THEOLOGY IN HISTORY AND INTERPRETATION
Summary of the Scholarship
To what extent should historical theology function as a source for the other branches of theological science? Here we are asking not merely the method of inquiry within the historical, but also the mode of interdisciplinary relationship. Walter Rauschenbusch observed that different eras in church history have tended to favor exegetical, dogmatic, historical, or practical theology in a more or less principial fashion.1 Much like the progenitors of the “Calvin versus the Calvinist” thesis, Rauschenbusch exaggerates the antithesis between humanist and scholastic at points.2
Nevertheless it is worth noting that his four main divisions have indeed taken their turns in dominating theology method. What Rauschenbusch does insist upon is “that history holds an essential place in the total of theological sciences.”3 Basic to this viewpoint of the history of theology is an organic and evolutionary form. Doctrines are not merely connected from one era to another,4 but are in the process of development from simple to more complex: “Whatever is now in theology has slowly come to be in it.”5
Writing in the same generation, Mackintos critiques the extravagant claims of the “History of Religions” school. The role that such history plays is essentially comparative religion as a sufficient prolegomena.6
Central to this method are three laws that were set forth by the Heidelberg professor, Ernst Troeltsch: (1) criticism—that all historical conclusions are probabilistic and yield only the moral kind of certainty; (2) relativity—the reduction of seeming isolation or originality of action to the “seamless” current of time; and (3) analogy—or uniformity of natural occurrence.7
The supernatural and exclusive claims of Christianity will not be able to measure up to these standards.8 For Mackintos the more basic question is whether the history of religions method, straying from any dogmatic limitations, can possibly “furnish us with a tenable dogmatic.”9 He answers in the negative.

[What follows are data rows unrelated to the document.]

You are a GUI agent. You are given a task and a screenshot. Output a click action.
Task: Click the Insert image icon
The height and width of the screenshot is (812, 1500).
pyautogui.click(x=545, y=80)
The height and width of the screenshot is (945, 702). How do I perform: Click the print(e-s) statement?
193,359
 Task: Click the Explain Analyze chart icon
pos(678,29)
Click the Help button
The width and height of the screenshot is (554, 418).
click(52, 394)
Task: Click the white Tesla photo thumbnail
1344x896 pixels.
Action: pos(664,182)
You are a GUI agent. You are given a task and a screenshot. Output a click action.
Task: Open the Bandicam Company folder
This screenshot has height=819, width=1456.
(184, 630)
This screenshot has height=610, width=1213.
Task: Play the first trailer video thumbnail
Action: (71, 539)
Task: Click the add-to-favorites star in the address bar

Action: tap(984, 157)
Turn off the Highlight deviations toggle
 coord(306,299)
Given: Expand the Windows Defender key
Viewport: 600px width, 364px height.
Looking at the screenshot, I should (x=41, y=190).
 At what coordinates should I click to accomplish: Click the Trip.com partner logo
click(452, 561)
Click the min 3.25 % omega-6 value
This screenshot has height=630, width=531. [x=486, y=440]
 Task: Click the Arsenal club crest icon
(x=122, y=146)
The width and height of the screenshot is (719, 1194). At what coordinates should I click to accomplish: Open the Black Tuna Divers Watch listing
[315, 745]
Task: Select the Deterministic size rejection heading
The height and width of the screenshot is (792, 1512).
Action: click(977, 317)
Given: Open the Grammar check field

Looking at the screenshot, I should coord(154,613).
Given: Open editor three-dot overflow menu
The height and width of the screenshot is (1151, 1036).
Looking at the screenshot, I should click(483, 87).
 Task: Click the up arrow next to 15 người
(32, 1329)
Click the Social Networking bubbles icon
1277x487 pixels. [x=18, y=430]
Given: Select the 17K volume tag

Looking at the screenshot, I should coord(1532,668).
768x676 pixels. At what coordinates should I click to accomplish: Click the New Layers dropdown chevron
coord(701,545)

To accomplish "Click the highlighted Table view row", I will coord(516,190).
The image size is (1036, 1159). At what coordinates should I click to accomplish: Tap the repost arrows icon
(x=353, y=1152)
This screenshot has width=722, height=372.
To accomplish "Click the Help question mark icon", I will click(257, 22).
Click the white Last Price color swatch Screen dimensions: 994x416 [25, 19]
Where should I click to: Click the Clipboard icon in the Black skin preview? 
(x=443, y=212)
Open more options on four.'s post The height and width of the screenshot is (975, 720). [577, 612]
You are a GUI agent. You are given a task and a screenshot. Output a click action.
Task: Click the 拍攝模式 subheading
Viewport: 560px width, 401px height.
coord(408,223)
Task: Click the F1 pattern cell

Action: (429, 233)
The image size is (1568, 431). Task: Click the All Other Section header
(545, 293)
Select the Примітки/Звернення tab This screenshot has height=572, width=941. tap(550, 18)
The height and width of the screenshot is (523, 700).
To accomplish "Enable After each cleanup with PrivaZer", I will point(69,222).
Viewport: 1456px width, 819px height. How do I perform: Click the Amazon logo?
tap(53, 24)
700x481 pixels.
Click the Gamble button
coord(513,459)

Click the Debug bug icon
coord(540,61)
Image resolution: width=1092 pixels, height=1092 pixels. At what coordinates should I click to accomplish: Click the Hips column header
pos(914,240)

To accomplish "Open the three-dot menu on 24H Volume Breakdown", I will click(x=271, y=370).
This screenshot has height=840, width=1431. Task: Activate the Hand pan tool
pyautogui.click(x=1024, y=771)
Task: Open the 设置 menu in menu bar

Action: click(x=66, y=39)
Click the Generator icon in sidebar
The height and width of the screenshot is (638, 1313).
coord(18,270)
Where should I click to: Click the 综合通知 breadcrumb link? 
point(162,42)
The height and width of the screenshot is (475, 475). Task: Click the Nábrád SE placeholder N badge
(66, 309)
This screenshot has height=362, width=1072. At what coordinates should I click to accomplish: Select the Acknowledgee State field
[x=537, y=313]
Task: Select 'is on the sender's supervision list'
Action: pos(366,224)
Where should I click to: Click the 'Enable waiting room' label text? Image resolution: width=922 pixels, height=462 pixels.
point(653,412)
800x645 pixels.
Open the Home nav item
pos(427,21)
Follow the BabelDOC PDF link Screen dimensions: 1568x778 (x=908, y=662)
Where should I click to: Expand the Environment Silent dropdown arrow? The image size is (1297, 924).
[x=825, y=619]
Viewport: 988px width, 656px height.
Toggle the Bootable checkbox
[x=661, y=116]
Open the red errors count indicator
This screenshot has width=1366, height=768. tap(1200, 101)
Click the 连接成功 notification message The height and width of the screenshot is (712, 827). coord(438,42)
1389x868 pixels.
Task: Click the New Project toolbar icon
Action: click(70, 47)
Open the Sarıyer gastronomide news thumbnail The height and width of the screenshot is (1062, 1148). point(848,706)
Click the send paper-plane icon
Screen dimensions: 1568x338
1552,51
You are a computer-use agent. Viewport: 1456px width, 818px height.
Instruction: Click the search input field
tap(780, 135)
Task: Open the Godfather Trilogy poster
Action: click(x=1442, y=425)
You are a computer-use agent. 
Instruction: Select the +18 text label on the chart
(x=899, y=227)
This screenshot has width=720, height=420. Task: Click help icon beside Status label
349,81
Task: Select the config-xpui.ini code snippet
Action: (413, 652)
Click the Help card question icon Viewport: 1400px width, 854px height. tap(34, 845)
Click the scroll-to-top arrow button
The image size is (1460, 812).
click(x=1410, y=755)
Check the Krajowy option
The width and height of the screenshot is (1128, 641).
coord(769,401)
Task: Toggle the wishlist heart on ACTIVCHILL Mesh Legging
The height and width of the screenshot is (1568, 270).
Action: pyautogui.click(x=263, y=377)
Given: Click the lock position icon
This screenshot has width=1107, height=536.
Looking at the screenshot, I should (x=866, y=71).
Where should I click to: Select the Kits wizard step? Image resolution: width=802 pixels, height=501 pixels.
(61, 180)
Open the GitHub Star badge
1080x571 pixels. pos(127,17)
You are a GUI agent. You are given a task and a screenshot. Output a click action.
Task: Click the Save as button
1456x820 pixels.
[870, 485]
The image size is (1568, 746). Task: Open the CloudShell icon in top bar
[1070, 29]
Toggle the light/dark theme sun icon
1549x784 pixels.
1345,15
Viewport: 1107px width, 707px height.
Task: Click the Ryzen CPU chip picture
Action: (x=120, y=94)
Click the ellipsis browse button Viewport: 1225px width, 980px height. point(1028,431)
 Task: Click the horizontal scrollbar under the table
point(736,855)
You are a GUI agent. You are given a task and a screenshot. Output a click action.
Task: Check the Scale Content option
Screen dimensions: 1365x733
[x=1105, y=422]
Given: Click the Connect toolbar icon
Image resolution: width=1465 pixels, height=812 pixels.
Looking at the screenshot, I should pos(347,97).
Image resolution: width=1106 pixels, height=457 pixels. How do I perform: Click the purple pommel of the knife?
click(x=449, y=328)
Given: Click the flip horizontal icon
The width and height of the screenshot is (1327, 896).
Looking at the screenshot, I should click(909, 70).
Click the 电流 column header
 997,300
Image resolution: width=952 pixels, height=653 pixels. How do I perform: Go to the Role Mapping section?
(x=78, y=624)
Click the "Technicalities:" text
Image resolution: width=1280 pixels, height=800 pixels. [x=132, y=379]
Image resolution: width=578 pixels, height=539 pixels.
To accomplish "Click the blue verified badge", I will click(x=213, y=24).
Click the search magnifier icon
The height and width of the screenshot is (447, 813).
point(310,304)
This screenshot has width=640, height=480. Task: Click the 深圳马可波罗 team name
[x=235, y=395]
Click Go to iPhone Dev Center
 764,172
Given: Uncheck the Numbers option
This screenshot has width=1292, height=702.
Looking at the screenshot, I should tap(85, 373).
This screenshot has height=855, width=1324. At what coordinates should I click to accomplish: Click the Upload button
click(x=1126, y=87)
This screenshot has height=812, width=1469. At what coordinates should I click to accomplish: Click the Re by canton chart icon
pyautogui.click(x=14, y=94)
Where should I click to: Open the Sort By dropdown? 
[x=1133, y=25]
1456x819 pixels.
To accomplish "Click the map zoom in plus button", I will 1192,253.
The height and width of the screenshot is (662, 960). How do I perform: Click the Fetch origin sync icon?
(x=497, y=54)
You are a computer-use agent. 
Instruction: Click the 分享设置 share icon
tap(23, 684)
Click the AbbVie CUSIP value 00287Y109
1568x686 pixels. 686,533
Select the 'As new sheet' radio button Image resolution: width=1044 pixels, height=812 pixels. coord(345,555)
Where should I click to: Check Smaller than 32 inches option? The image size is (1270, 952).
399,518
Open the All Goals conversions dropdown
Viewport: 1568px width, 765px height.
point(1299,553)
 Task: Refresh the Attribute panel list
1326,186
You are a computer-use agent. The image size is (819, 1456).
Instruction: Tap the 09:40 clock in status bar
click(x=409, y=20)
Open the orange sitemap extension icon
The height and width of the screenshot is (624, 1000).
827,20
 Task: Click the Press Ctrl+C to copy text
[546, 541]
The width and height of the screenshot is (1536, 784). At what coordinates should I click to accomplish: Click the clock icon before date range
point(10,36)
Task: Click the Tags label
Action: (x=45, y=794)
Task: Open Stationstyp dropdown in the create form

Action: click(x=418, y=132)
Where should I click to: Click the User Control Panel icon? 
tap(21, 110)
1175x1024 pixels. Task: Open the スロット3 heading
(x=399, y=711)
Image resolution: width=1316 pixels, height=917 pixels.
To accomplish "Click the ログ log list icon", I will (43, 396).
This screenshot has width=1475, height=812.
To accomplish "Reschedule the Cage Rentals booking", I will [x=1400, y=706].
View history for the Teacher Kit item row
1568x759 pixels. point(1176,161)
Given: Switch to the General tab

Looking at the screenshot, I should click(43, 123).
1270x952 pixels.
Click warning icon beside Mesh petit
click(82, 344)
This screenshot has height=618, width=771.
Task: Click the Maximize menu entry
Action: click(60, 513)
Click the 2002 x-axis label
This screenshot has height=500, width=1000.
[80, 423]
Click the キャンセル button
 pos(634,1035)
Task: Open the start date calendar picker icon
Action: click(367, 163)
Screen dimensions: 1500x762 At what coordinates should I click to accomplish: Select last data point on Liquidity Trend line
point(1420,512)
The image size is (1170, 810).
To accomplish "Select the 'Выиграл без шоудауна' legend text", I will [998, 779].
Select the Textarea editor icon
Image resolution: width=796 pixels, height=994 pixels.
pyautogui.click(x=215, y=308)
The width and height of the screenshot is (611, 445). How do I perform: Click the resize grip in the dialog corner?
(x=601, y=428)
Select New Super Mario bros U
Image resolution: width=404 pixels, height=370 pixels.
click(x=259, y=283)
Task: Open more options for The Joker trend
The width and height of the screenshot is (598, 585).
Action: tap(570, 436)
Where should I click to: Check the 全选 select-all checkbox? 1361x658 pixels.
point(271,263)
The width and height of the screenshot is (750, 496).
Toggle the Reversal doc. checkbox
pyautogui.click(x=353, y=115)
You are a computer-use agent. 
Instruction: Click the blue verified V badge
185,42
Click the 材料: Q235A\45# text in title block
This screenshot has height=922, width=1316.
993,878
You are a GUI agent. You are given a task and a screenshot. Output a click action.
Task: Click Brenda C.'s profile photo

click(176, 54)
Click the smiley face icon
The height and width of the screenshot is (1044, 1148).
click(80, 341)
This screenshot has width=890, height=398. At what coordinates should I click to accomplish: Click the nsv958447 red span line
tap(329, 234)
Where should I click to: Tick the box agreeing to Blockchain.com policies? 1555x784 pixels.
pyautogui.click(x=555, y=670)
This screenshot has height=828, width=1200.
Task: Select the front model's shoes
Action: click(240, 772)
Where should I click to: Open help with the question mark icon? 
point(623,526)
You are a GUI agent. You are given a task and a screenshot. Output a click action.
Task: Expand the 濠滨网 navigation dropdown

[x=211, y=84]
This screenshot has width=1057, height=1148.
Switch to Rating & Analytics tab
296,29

A century later, James Kittelson examines the recent ecumenical conferences between Lutherans and Episcopalians, revolving around the sticking point of whether the Augsburg standards can cohere with the idea of “historic episcopacy.” And Willemien Otten attempts to transition from the idea of atonement to that of “attunement” as a better footing for the unity of the Jewish and Christian traditions. Both of these projects highlight the role that historical theology is made to play in informing a contemporary matter of reconciliation.
If the historical record does provide some missing links of relevant doctrinal data, we must ask in what way this is the case. Kittelson laments that those engaged in the present debate have been content to rely on “English translations of outdated editions of texts whose originals are in Early New High German and Latin,”10 and neglecting a most basic piece of evidence: documents on the practice of ordination during the era.11 It was an exercise in both traditions reading through their denominational lens.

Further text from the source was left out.